TEXT FOR ANALYSIS ▸
╔══
The cybersecurity community has spotted a flurry of Shellshock exploits in the wild as it rushes to patch vulnerable systems which may number more than 500 million.

Hackers are pinging servers en masse to check if they are vulnerable to the flaw in the command line Bash common to the Linux, Unix and Mac operating systems, with some installing malware onto unpatched machines.

Waylon Grange, senior malware researcher at security firm Blue Coat, said: "Since yesterday’s announcement of the [Shellshock] bug we’ve seen attackers waste no time before scanning the Internet.

"Additionally, we’ve also started seeing DDoS [distributed denial of service] botnets trying to utilise this in their attacks. For a little while I’d expect to see an ever-increasing amount of web traffic targeting this vulnerability."

Grange’s fears were corroborated by independent security researchers Yinette, which posted a malware sample to code repository GitHub that contained a command and control (C&C) element, which allows hackers to send instructions to infected computers.
╚══
SUPPLIED DATA ▸
╔══
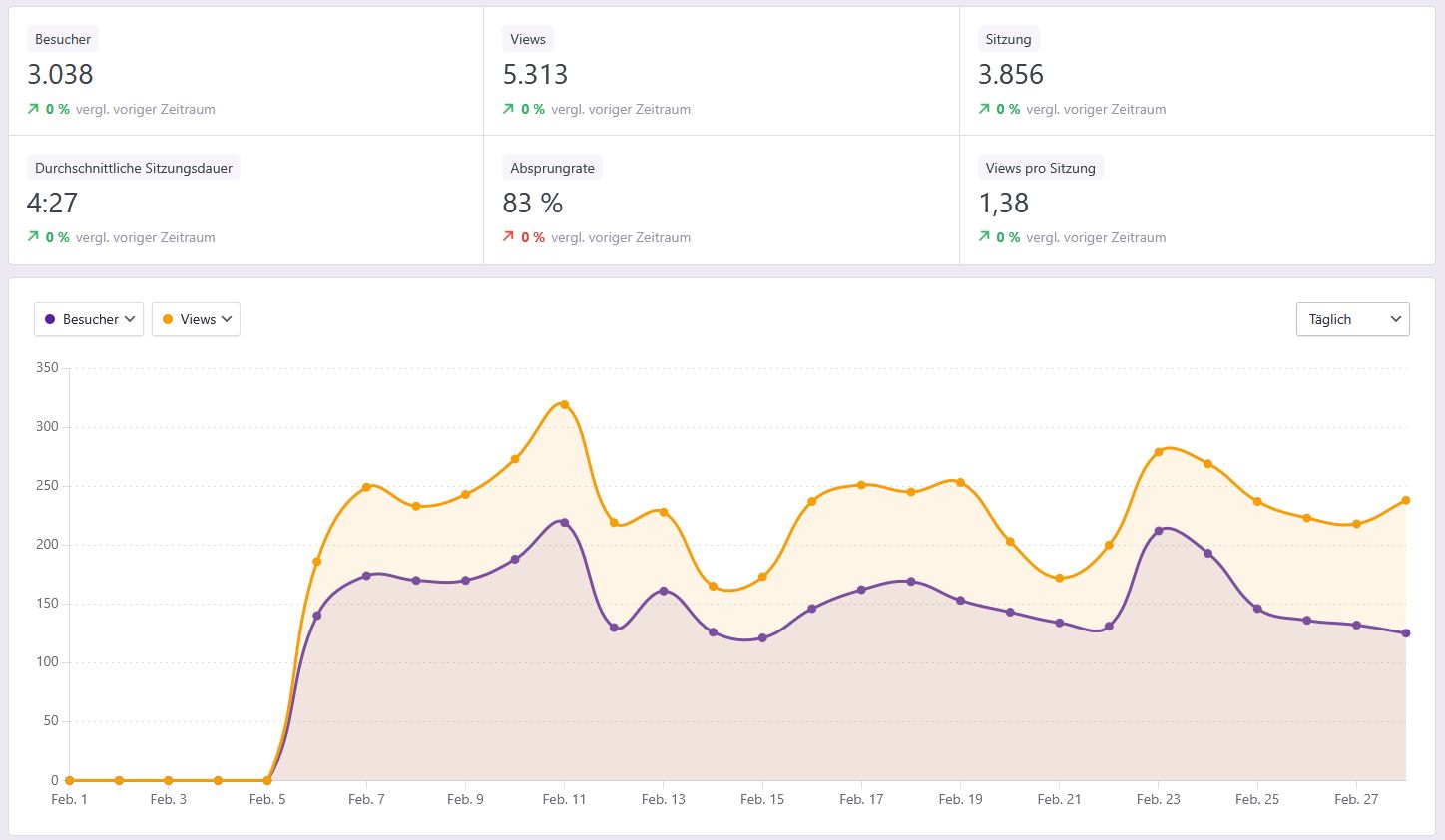Click the orange dot in Views dropdown
This screenshot has width=1445, height=840.
(168, 319)
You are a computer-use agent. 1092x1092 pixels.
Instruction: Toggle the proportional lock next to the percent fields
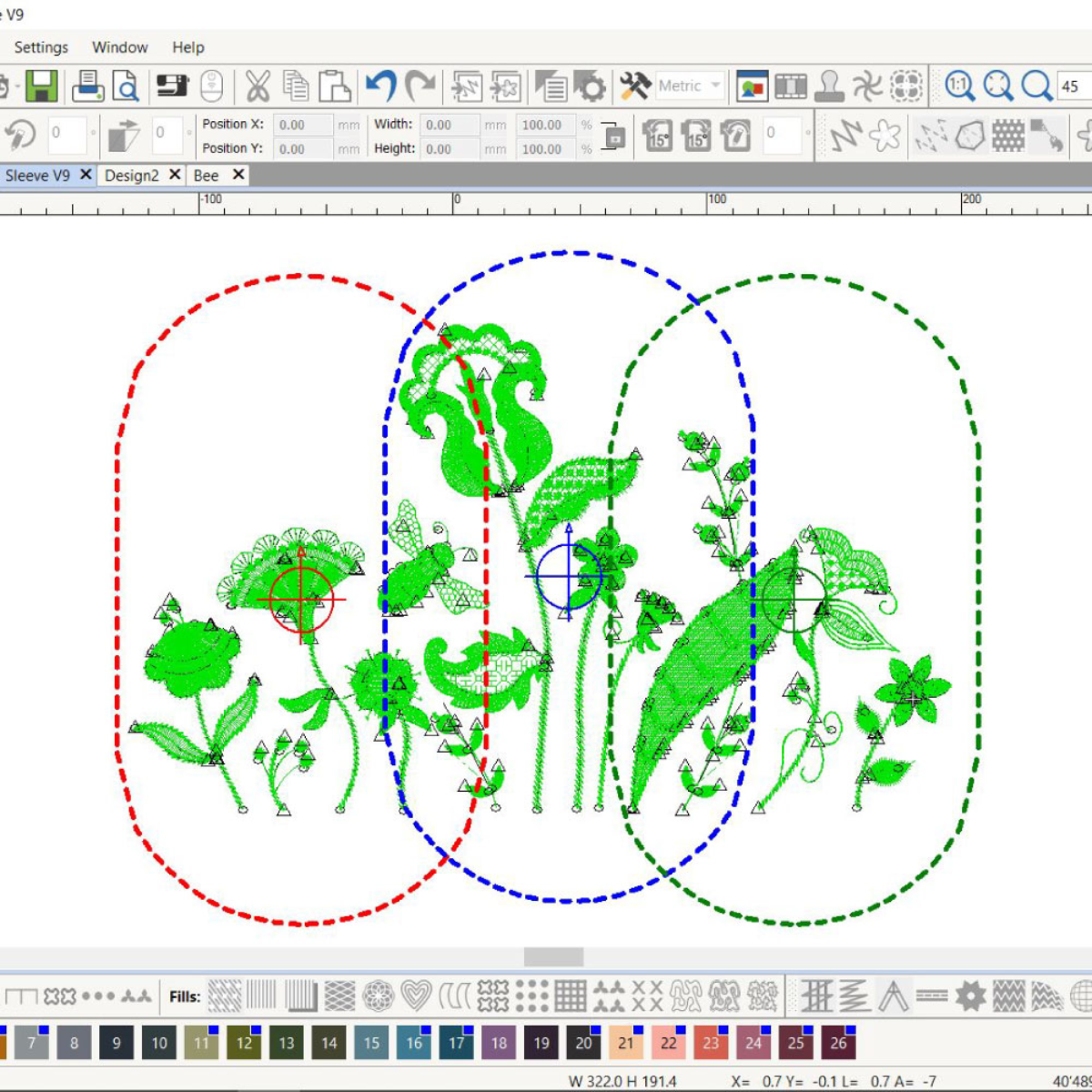[614, 136]
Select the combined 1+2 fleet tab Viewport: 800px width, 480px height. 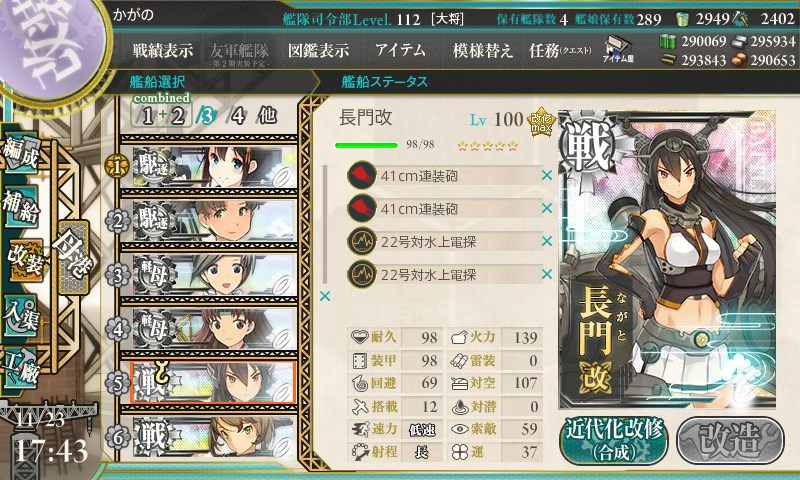[x=162, y=111]
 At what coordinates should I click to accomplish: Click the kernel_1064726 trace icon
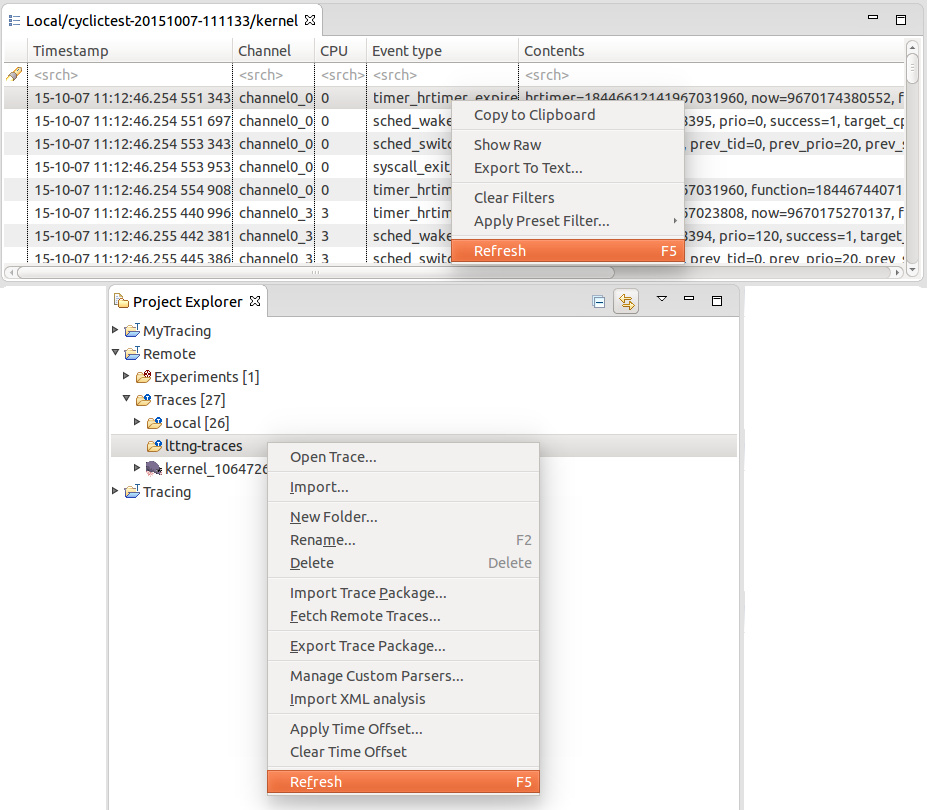tap(154, 469)
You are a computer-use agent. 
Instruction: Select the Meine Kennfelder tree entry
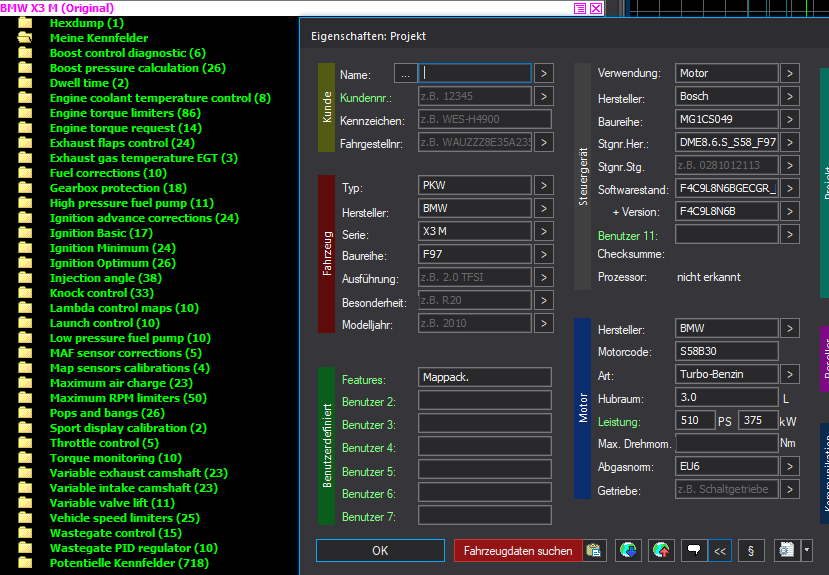pos(98,38)
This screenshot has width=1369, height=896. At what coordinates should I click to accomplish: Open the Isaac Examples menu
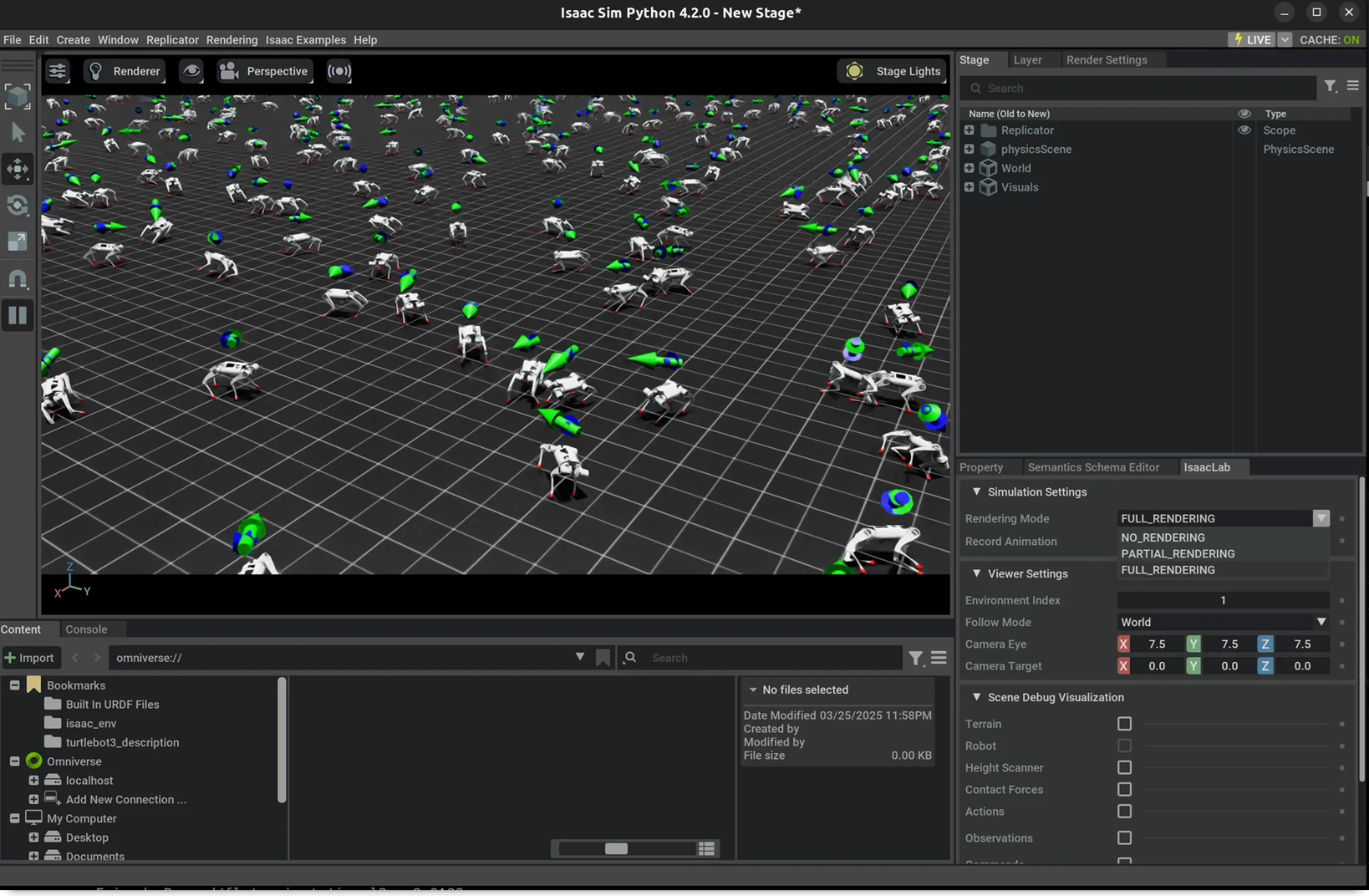(x=305, y=40)
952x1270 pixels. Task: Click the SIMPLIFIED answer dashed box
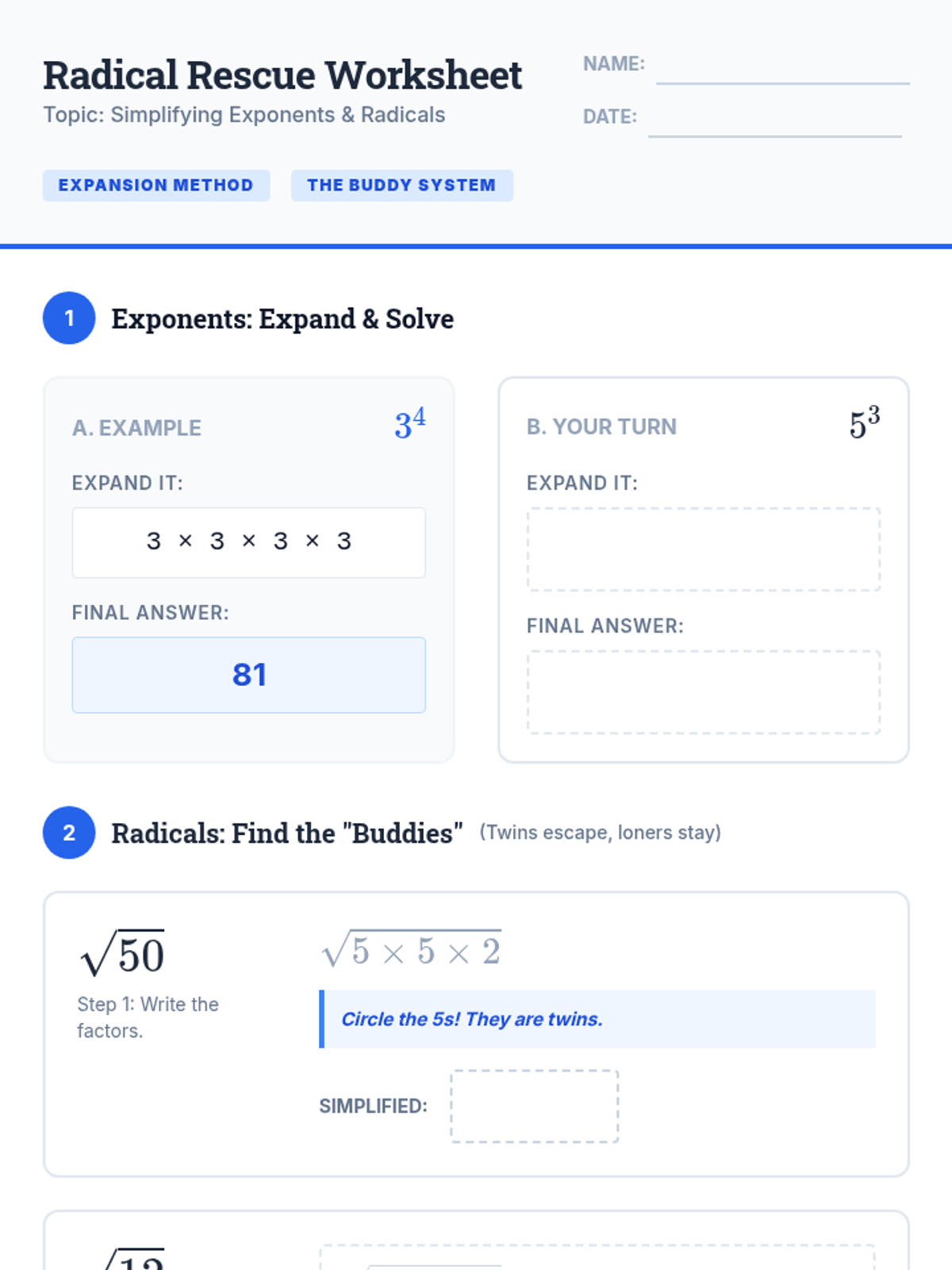pyautogui.click(x=535, y=1106)
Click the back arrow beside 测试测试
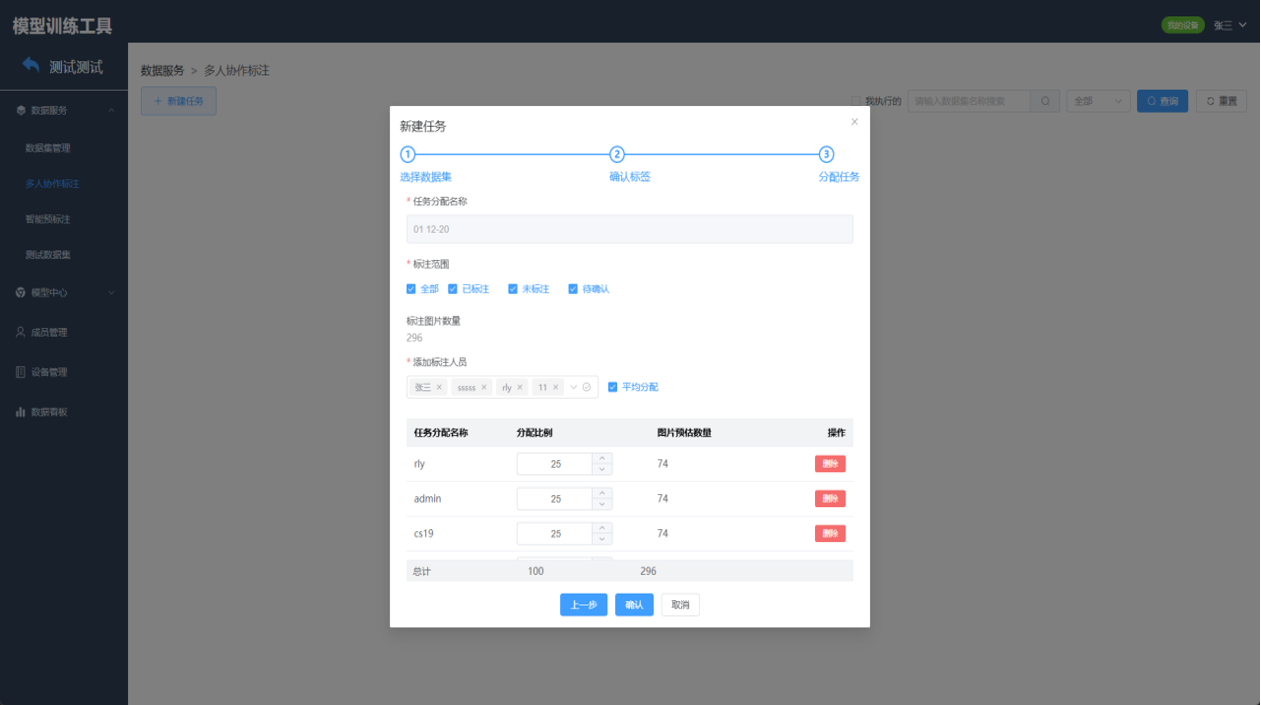Image resolution: width=1261 pixels, height=705 pixels. (x=31, y=66)
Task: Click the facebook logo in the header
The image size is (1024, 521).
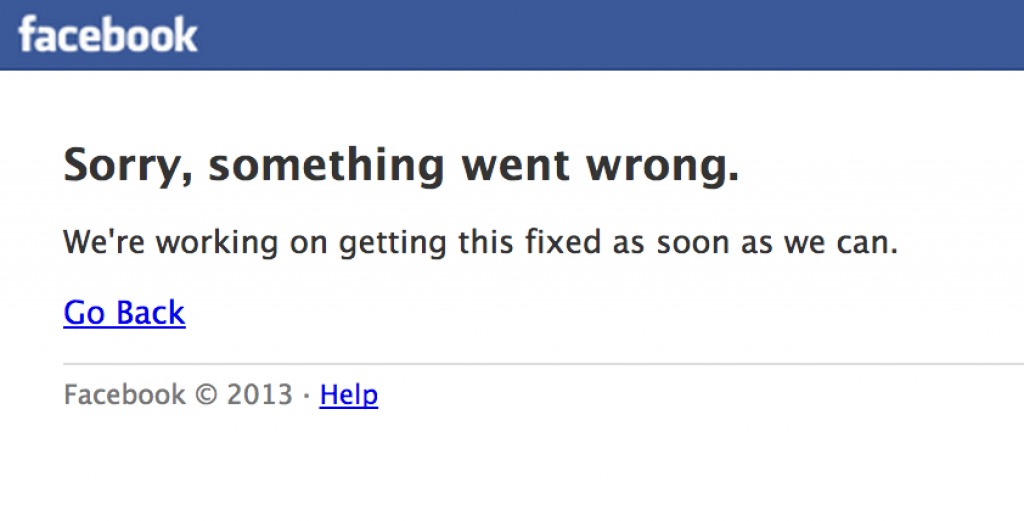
╚══
QUESTIONS ▸
A. Shorten the paragraph of the Shellshock article that starts "Hackers are pinging servers en masse," keeping its main facts.
B. Write the next part of the Shellshock article, starting right after its last sentence.

ANSWERS FOR THE EXERCISE ▸
A. Hackers are scanning huge numbers of servers for the flaw in Bash, the command line used in Linux, Unix and Mac systems, and some are putting malware on machines that haven't been patched.

B.
Once a machine has been made part of a botnet it can be used to perpetrate further attacks on behalf of the hacker, including DDoS attacks in which servers are flooded with traffic until they crash.

Robert Graham of Errata Security added that it was likely most vulnerable systems that hackers could detect were already compromised by yesterday morning.

"One key question is whether Mac OS X and iPhone [Dynamic Host Configuration Protocol] service is vulnerable," he added. "Once the worm gets behind a firewall and runs a hostile DHCP server, that would ‘game over’ for large networks."

Many large Linux vendors have already issued patches for the bug, but Red Hat later warned that its patch was incomplete after discovering a related flaw, which was then fixed.

"All customers are strongly encouraged to apply the update as this flaw is being actively attacked in the wild," said security engineer Huzaifa Sidhpurwala.